◆ MATERIAL SHOWN
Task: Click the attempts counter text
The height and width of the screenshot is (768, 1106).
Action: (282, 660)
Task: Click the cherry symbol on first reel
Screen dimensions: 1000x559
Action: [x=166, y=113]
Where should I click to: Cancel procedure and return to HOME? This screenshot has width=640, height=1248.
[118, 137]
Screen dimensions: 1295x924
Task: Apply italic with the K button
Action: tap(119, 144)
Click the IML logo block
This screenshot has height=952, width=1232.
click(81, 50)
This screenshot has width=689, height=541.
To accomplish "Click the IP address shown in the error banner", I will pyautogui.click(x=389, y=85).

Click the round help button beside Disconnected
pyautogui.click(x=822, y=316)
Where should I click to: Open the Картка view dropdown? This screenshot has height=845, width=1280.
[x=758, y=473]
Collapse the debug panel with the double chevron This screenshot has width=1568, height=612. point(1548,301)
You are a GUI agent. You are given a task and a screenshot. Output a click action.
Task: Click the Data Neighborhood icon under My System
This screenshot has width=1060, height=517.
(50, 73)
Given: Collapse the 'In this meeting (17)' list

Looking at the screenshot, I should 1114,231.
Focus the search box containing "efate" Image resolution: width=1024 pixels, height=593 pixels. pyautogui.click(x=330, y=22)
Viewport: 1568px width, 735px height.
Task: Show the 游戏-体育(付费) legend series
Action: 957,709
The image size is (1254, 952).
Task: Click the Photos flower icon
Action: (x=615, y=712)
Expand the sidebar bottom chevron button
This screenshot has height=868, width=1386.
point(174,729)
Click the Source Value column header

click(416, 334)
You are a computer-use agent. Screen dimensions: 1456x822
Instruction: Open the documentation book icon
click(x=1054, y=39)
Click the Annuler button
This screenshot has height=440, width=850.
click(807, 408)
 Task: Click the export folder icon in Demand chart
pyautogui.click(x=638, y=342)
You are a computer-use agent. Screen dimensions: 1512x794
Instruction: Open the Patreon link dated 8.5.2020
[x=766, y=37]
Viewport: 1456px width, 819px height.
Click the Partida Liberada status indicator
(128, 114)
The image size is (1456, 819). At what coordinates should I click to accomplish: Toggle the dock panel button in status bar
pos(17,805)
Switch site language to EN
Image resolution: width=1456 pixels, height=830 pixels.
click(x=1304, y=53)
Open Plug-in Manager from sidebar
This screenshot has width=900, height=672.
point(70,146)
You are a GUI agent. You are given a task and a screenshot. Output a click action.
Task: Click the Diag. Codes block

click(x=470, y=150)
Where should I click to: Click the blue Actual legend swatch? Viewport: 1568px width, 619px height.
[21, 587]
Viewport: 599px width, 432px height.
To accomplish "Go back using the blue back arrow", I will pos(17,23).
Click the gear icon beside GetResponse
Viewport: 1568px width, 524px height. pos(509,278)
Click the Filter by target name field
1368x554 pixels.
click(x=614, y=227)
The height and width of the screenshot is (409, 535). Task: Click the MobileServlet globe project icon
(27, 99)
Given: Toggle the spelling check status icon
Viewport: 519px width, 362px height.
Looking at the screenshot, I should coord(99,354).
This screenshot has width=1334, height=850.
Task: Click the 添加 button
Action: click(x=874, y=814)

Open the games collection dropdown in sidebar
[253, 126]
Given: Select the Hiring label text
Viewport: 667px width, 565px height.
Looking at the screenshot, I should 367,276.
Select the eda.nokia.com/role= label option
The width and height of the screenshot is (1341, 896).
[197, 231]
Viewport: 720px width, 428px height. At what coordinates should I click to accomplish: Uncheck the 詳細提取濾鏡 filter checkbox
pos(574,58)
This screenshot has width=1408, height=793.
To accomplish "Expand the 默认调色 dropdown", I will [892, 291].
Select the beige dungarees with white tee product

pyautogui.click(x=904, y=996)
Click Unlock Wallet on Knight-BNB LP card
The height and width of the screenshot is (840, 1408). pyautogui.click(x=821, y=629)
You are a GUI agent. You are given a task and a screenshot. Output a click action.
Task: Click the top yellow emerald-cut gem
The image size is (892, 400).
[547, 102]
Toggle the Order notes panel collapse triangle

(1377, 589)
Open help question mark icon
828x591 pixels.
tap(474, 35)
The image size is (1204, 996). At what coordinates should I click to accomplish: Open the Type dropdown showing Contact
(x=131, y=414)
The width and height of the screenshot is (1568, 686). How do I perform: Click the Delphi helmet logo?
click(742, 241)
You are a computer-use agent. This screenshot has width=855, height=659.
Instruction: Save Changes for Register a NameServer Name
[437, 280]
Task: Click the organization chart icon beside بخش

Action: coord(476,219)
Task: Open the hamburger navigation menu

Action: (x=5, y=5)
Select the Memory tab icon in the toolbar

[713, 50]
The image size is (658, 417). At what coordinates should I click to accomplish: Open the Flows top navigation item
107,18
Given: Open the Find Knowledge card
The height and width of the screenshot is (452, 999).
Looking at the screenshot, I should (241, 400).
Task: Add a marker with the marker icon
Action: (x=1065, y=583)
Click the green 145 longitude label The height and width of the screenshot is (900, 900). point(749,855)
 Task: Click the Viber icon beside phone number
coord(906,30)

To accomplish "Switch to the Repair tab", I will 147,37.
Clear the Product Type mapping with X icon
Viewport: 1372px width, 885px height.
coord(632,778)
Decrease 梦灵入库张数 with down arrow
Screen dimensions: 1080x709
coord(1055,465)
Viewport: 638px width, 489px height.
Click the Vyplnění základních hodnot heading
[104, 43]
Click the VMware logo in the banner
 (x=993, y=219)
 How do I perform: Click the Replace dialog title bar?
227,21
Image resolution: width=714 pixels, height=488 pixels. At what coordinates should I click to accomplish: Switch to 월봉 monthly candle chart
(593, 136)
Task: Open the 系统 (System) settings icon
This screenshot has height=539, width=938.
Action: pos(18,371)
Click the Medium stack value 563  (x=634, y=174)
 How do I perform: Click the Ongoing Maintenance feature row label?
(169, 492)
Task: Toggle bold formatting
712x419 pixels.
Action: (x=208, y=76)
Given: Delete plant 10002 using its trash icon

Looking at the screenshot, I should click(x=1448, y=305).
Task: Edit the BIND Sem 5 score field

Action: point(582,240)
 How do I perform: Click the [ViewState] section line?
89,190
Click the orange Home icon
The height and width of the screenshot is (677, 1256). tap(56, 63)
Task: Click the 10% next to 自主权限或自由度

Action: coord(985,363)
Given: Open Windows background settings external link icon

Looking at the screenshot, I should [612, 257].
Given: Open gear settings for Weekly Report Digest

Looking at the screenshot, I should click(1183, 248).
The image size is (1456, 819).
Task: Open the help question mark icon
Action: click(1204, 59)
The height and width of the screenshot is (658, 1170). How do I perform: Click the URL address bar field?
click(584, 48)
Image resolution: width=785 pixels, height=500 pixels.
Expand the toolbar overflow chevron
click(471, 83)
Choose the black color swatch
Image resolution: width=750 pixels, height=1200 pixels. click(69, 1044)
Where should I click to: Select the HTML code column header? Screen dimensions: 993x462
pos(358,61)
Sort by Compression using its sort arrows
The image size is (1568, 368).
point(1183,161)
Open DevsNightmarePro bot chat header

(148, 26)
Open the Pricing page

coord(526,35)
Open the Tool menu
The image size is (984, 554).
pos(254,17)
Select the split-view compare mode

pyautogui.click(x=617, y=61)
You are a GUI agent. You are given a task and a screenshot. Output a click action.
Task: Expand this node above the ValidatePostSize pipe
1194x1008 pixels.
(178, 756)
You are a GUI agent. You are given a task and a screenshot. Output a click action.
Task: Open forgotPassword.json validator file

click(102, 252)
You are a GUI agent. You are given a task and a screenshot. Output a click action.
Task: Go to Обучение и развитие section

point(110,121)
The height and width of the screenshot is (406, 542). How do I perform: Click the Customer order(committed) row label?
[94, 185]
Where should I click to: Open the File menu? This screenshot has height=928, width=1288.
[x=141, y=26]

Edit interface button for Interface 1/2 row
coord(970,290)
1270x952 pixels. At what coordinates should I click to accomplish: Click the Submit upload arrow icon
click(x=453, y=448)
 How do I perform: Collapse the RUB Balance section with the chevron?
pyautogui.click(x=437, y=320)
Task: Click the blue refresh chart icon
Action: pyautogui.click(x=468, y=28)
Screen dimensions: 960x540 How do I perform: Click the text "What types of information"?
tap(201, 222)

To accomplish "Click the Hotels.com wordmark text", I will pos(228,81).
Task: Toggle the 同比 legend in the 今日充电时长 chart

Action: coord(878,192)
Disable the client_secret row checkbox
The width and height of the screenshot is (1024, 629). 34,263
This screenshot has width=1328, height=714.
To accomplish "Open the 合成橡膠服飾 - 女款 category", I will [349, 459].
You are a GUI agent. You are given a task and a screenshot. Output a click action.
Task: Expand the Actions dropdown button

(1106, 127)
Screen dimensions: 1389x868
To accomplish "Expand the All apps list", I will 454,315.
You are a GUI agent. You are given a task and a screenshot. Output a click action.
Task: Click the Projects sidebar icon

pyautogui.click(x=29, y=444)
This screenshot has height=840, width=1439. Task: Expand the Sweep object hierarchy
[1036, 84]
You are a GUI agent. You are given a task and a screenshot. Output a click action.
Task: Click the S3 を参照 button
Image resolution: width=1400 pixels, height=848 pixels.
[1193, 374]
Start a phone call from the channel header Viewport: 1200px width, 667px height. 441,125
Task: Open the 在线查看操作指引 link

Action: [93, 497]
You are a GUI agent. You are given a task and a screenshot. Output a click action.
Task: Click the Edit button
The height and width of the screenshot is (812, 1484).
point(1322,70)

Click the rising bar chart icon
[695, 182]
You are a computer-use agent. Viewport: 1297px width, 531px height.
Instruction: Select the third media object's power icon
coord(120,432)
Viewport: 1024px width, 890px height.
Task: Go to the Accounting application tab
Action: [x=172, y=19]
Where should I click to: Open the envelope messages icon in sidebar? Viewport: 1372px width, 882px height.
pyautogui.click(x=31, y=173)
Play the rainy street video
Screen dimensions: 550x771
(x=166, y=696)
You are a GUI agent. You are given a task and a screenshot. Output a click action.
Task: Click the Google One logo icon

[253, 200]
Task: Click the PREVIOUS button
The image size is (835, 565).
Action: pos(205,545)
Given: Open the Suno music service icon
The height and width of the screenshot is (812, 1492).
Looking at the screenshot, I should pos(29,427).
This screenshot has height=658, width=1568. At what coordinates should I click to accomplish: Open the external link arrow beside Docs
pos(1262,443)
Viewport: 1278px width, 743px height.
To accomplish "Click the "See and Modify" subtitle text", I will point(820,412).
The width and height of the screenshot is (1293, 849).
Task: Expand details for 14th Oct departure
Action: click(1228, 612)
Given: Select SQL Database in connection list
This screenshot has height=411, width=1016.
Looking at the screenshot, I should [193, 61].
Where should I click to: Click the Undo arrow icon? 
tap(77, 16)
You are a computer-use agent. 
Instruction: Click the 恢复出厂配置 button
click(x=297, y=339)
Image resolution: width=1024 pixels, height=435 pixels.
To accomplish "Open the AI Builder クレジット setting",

◆ TASK OBJECTIVE
Turn the listing, starting at the line that contains "Where should I click to: Open the File" and ending at the line that contains "will [349, 459].", into a numbered list. Leave out blank lines.

◆ COMPLETED TASK
1. Where should I click to: Open the File menu? This screenshot has height=928, width=1288.
2. [x=141, y=26]
3. Edit interface button for Interface 1/2 row
4. coord(970,290)
5. 1270x952 pixels. At what coordinates should I click to accomplish: Click the Submit upload arrow icon
6. click(x=453, y=448)
7.  How do I perform: Collapse the RUB Balance section with the chevron?
8. pyautogui.click(x=437, y=320)
9. Task: Click the blue refresh chart icon
10. Action: pyautogui.click(x=468, y=28)
11. Screen dimensions: 960x540 How do I perform: Click the text "What types of information"?
12. tap(201, 222)
13. To accomplish "Click the Hotels.com wordmark text", I will pos(228,81).
14. Task: Toggle the 同比 legend in the 今日充电时长 chart
15. Action: coord(878,192)
16. Disable the client_secret row checkbox
17. The width and height of the screenshot is (1024, 629). 34,263
18. This screenshot has width=1328, height=714.
19. To accomplish "Open the 合成橡膠服飾 - 女款 category", I will [349, 459].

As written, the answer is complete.